Orange County not perfect, but optimistic

Aug. 28, 2014 @ 05:51 PM

Some statistics are still bleak for Orange County on Tuesday morning, but overall many things are looking up for the area, according to the seventh annual State of the Community Report.
Chapel Hill-Carrboro Chamber of Commerce President and CEO Aaron Nelson painted an optimistic picture regarding many areas, including population growth, education and wealth within the county.
The report, sponsored by the Triangle Community Foundation and given at the Friday Center for Continuing Education, focused on how Orange County stacked up in comparison to other counties and the state as a whole.
It also zeroed in on progress. “We want to show you longitudinal data,” Nelson said, explaining that numbers don’t mean anything unless change is tracked over time.
More than 20,000 people moved to Orange County over the past decade, Nelson said. This population growth was higher than the state average, and the county is projected to add almost 17,000 more people by 2025.
Despite the population growth and the potential for overcrowding, education was still a bragging point for Chapel Hill-Carrboro City Schools, Nelson said.
“We have what we believe to be the best school district in the state of North Carolina,” he said, showing that the percentage of students who passed both their reading and math end-of-grade tests was double the percentage who accomplished the feat in Durham.
However, the school system wasn’t infallible. The pass rates for African-American, Hispanic and economically disadvantaged students were very low.
“This is what we’re talking about with the achievement gap,” Nelson said.
Education wasn’t the only area where a disparity was seen. Out of 100 North Carolina counties, Orange County was first in per capita income. But the county still has 15.4 percent of its children living in poverty.

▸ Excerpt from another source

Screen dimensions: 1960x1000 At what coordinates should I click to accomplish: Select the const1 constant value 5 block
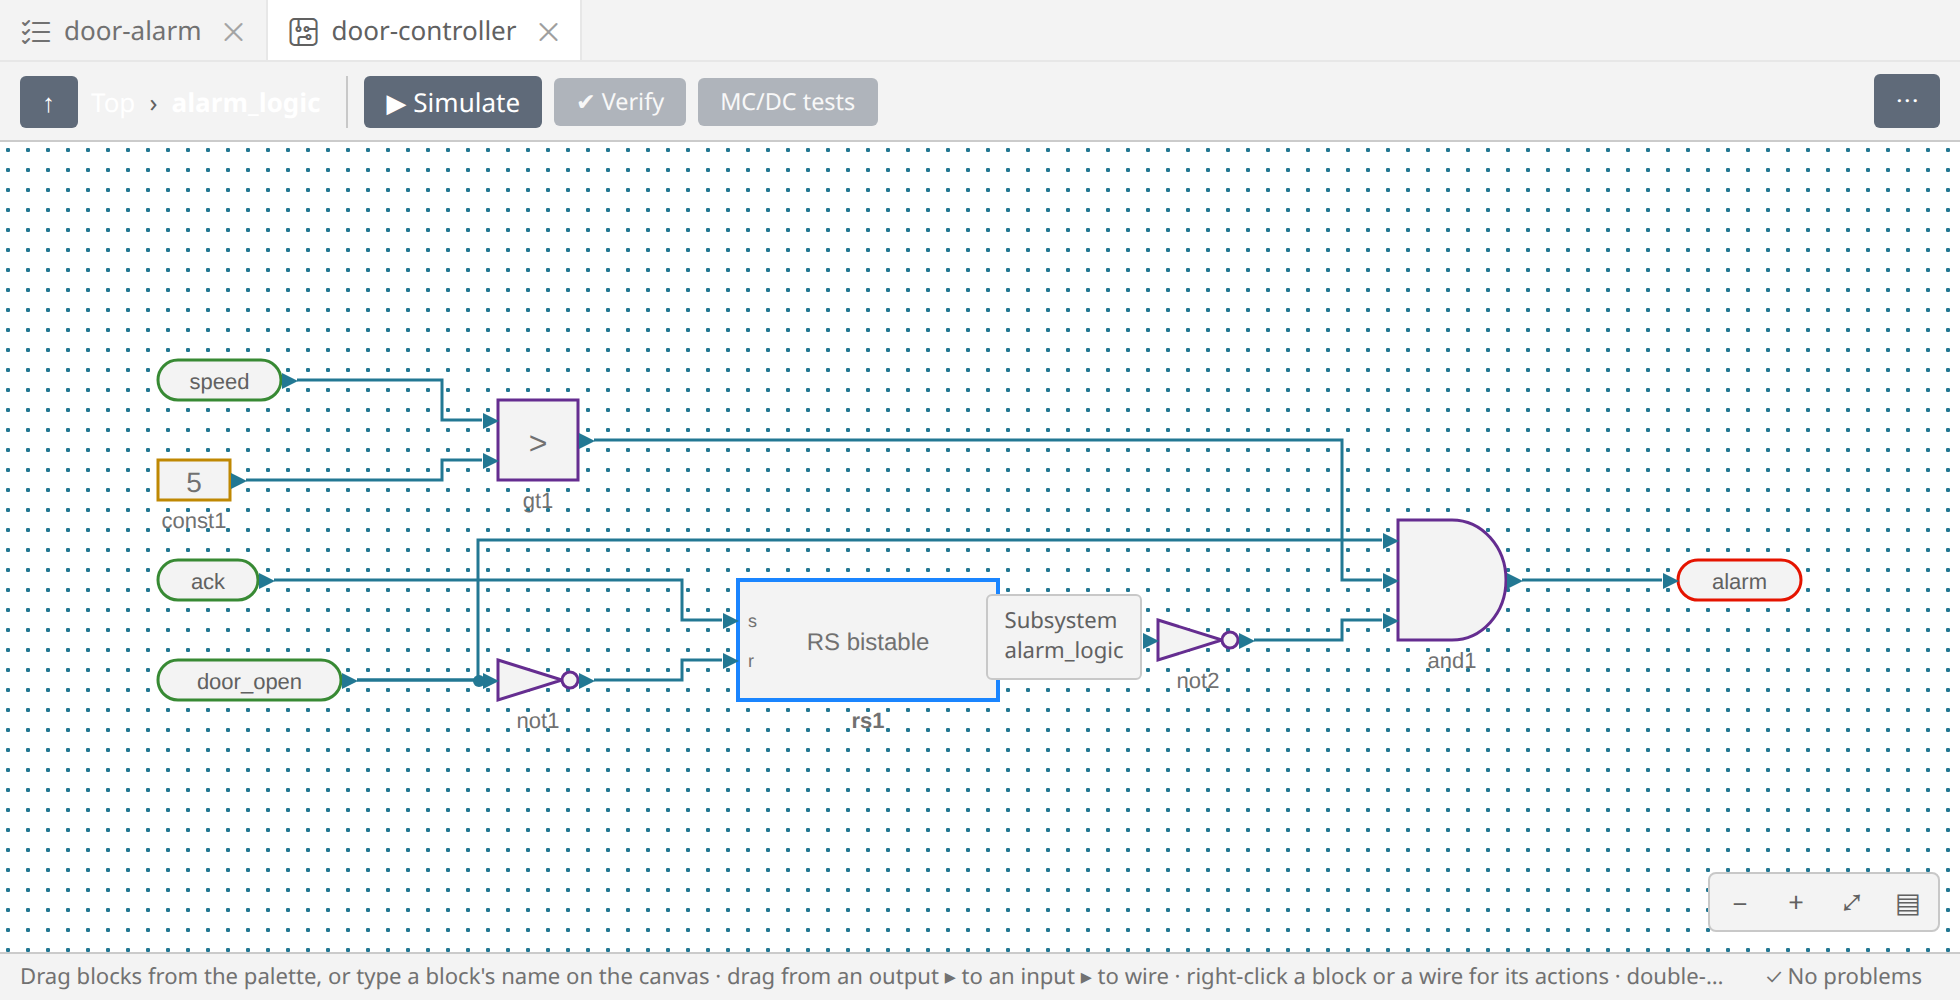[194, 480]
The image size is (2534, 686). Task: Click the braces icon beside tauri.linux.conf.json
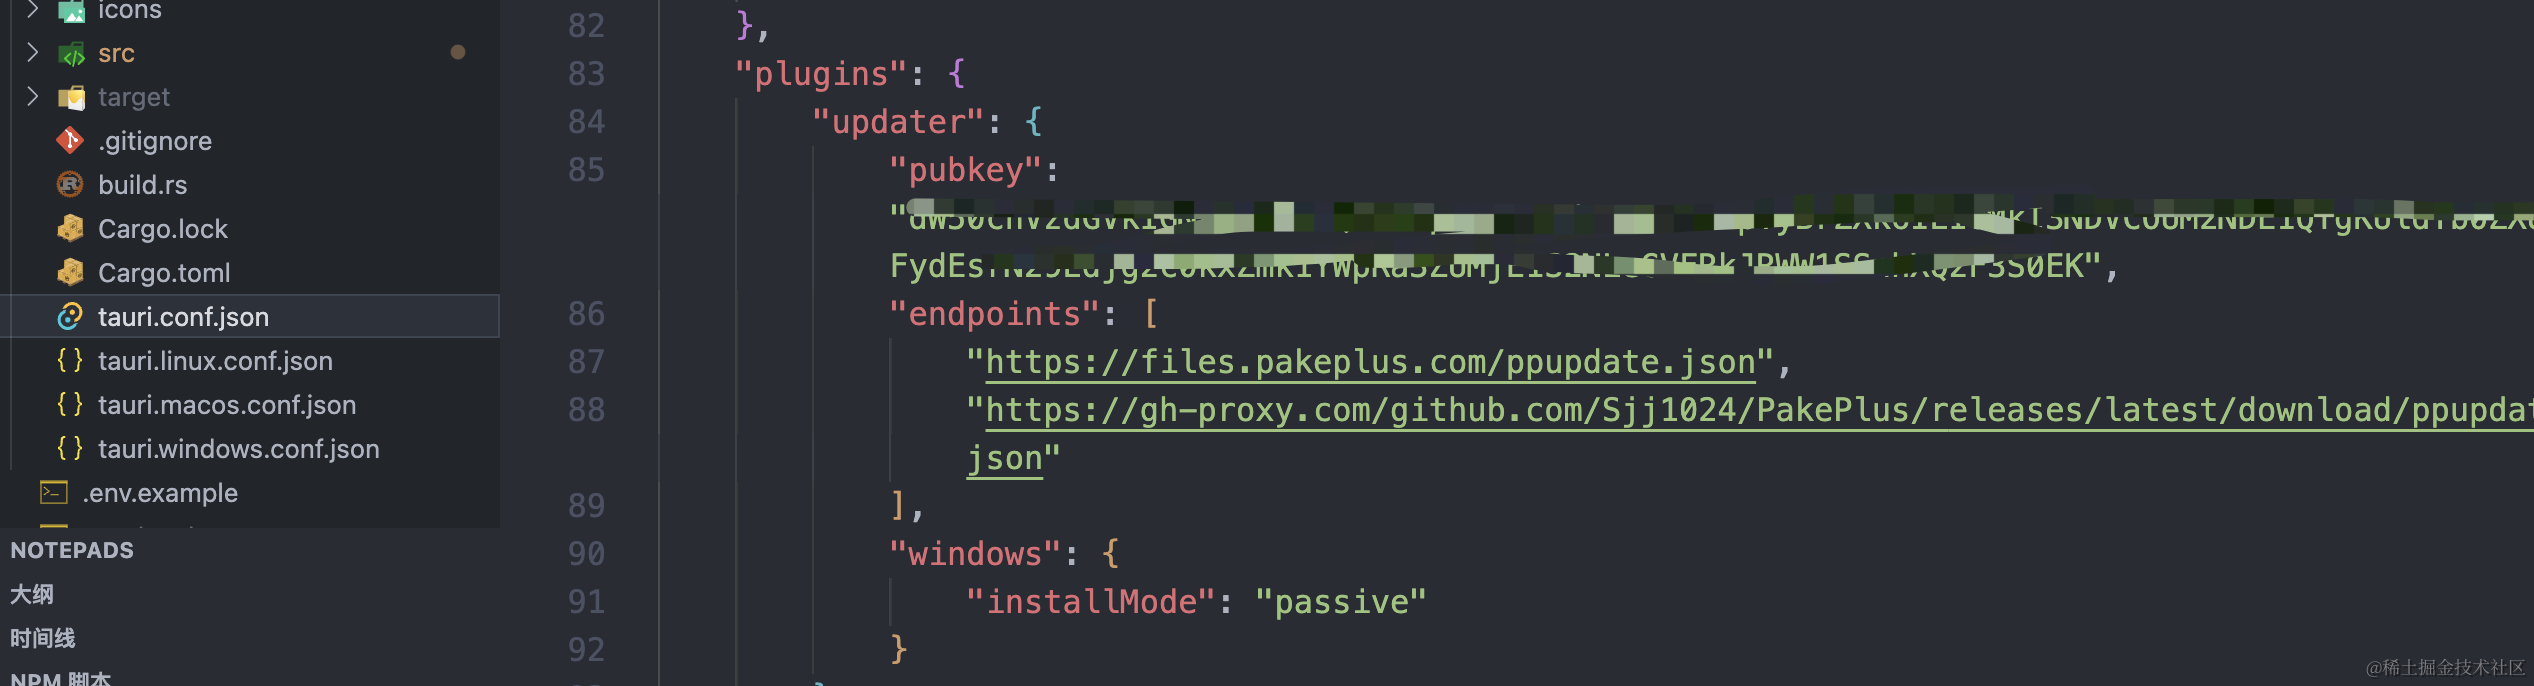click(x=70, y=361)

Although the number is lower than surrounding counties and has been on the decline, Nelson said, there are still more than 4,000 poor children living in the richest county unable to afford its great resources.
But it wasn’t all bad news. Since 1991, the number of OWASA customers has doubled, but the amount of water used is holding steady. This statistic shows how community members are great stewards of natural resources, Nelson said.
And the good news took on an even lighter tone in some categories.
“It’s happy news that Chapel Hill has a 90 second shorter commute than the state average,” Nelson said.